Tourism has been hit particularly hard. The city’s renowned Louvre museum was all but empty and popular attractions deserted. The operator of the Eiffel Tower confirmed that visitor numbers fell to 6.91 million last year — down 2.5 per cent even though numbers were up 1 per cent on 2014 until the attacks.

In a worrying sign that things are still not back to normal, Japan Airlines said that it would extend a suspension of flights between Narita airport and Charles de Gaulle because demand remained depressed following the November attacks. The airline had originally planned to cancel flights until the end of February but the suspension will now continue until March 15. “This is due to the decrease in demand after the terrorist attack,” JAL said.

France is the most visited country in the world, with 83.7 million international arrivals in 2014, according to the UN World Tourism Organisation. Tourism contributes about 7 per cent of France’s GDP, or 147 billion euros, and accounts for 1.1 million direct jobs.

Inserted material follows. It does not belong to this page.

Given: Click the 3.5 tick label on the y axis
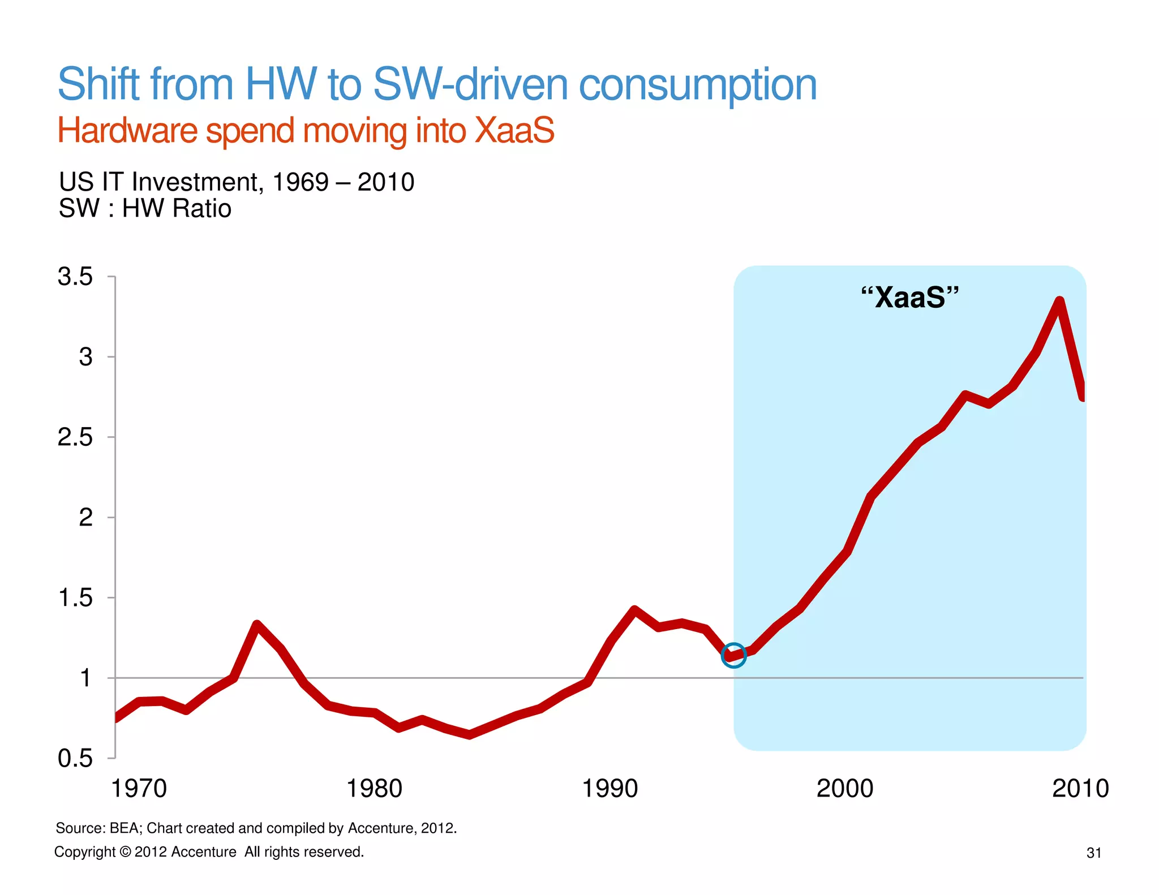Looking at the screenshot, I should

Restaurants, bars and cafés have also suffered. A survey by Synhorcat, the French hotel and restaurant operators’ union, in the week after the attacks suggested that sales were down 44 per cent compared with the same period a year earlier. “There is a strong economic impact for the whole sector,” Didier Chenet, the union’s president, said at the time.

Analysis by the French treasury, and first reported by RTL radio, suggested that the attacks could cost France’s economy as much as 2 billion euros, or roughly 0.1 per cent of gross domestic product — a number the treasury described as a “first estimate”.

In the immediate aftermath, sales at Galeries Lafayette and its competitors fell 50 per cent at flagship stores, just as the critical Christmas shopping period was supposed to be in full swing.

MKG Group said that it saw the potential for a recovery in the hotel sector starting February. It also pointed to the positive effect of forthcoming events such as the Euro 2016 football tournament, which France will host.

But Paris, and France more generally, is not back to normal yet.